Cet instant de convivialité se partage en solo, en groupe, mais le corps à corps fait vibrer encore plus la cadence. Et c’est ce souffle enchanteur, cette passion émerveillée qui a mené ce duo, en 2011, à porter ce flambeau plus loin que nos murs. Ils se sont dit que cette énergie saine, cultivée dans ces rondes intenses et confessionnelles, méritait d’être transmise et promue à un plus large public, de la même façon que d’autres voies d’expression. Depuis, ils trimballent avec eux ce tempo partout où ils passent, comme de véritables Konpassadeurs[1] . D’une oreille à une autre, d’un pas à l’autre, le konpa se danse à présent presque partout. Ce secret, échappé des ruelles, respire désormais à ciel ouvert, et des épris·es comme eux lui ont donné le souffle et la pureté qu’il cherchait au fil des lunes.
À Jacmel, cette harmonie s’enflamme comme une étincelle sous le crépuscule fumant des soirées privées et publiques. Malgré leur nombre restreint, ces moments restent gravés au creux de nos souvenirs multiples. L’envie est toujours là, timide, mais elle valse sans s’arrêter. Jusqu’à ce que le projet Konpa Dance de Gaëlle et Clifford Jasmin voie le jour sous une nouvelle lune. C’est une modeste réponse, une voie pour accompagner les amateurs, les professionnels et les curieux désireux de mieux embrasser cet art. Mais aussi une occasion de voir éclore une nouvelle vague de Konpassadeurs et Konpassadricess. Une initiative qui projette son éclat au-delà des horizons de cette cité emblématique. Cependant, le pas d’élan prend place dans ses avenues.

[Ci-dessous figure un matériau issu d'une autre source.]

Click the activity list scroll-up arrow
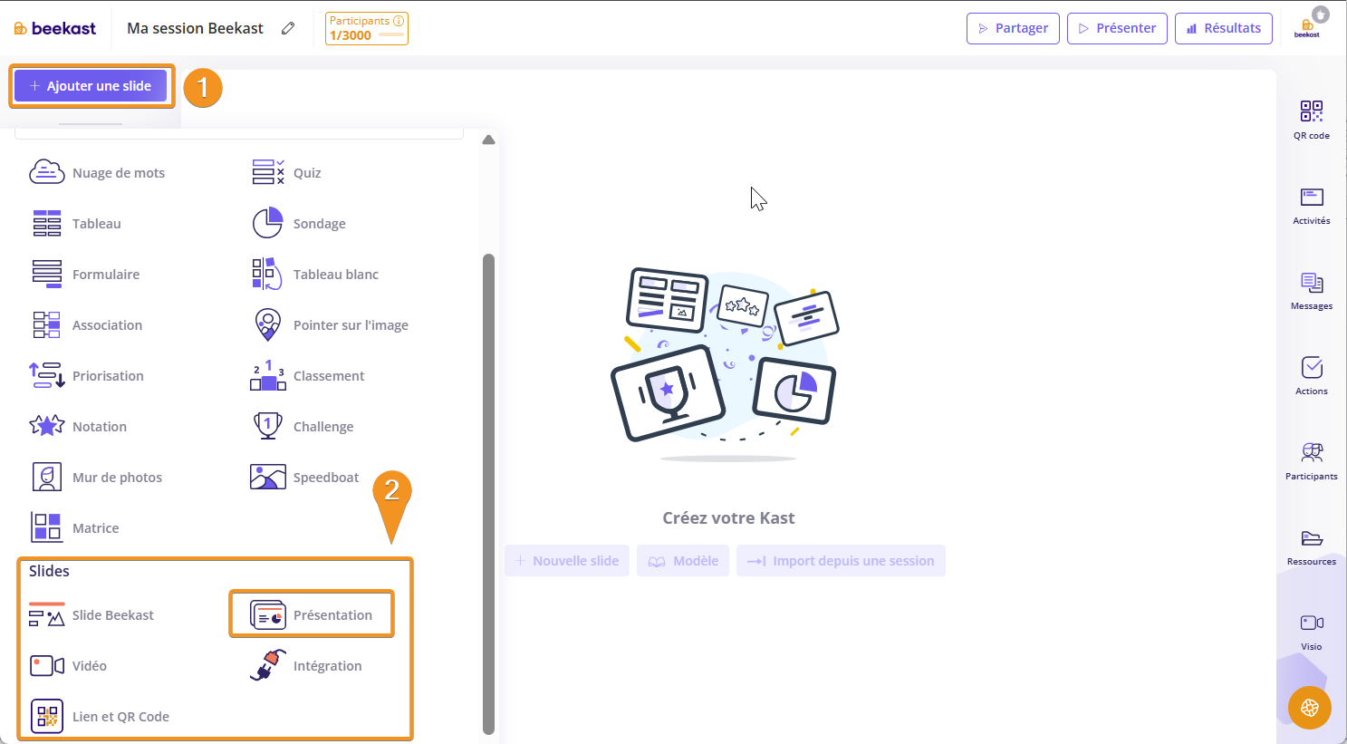 488,140
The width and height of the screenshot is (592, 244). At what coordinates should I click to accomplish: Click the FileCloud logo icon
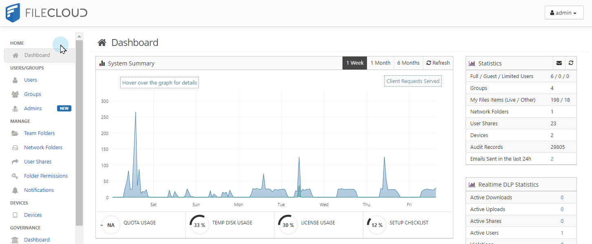pyautogui.click(x=13, y=13)
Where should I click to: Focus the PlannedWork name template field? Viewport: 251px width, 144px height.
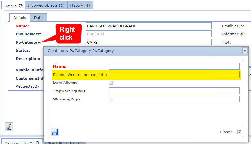[174, 75]
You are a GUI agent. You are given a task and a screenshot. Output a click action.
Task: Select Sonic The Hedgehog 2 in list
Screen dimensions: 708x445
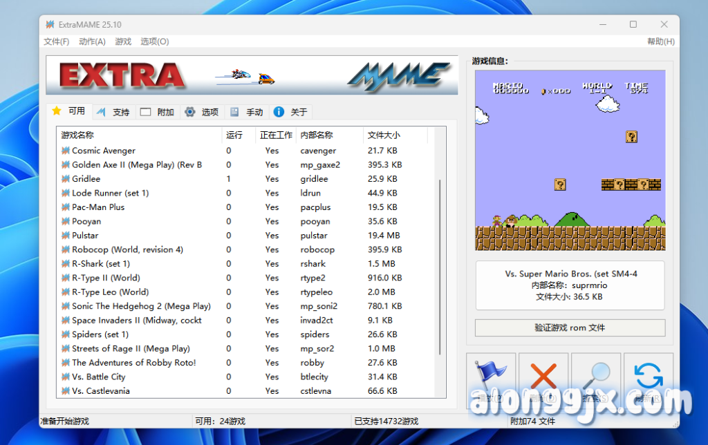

Ce programme a pris forme lors d’une semaine de formation intense, au mois de juillet, avec une vingtaine de jeunes. Les témoignages furent exceptionnels : une chance que plus d’un ne voulait rater. Certains sont même venus du Sud pour y participer. Tous attendaient avec impatience de goûter à ce délice. Les déclarations exaltées des organisateurs, lors de la cérémonie de remise des certificats le dimanche 10 août dernier, en ont été la preuve : Konpa Dance n’est pas seulement un projet, mais un patrimoine en devenir. À les écouter, on sentait l’euphonie qui nous invitait à monter sur la piste. Ce n’était peut-être pas le bon moment — mais une chose est sûre : nous attendons déjà la prochaine invitation de Konpa Dance.
Wesly SAINTI
Wesly SAINTIL, Connu sous le nom d’Intellect’Art, est étudiant en Droit à l’École de Droit et des Sciences Économiques de Jacmel (EDSEJ). Il est également nouvelliste, et un fervent passionné des lettres et des arts. Par ailleurs, il enseigne l’étude de texte et l’expression écrite, transmettant ainsi sa passion pour la langue et la littérature. Wesly a été également coordonnateur culturel local de la première édition du festival des îles qui marchent et actuel président du comité de Livres en Liberté à Jacmel, où il œuvre pour la promotion de la lecture et de la culture dans sa communauté.
[1] Ce terme désigne celles et ceux qui dansent, promeuvent et transmettent le Konpa. Il puise ses racines à Jacmel et aurait été évoqué pour la première fois, entre 2018 et 2019, par un danseur local nommé Clifford¹ — à distinguer du couple de danseurs professionnels mentionné plus haut. Depuis, ce néologisme s’est diffusé comme une bannière identitaire au sein de la communauté Konpa.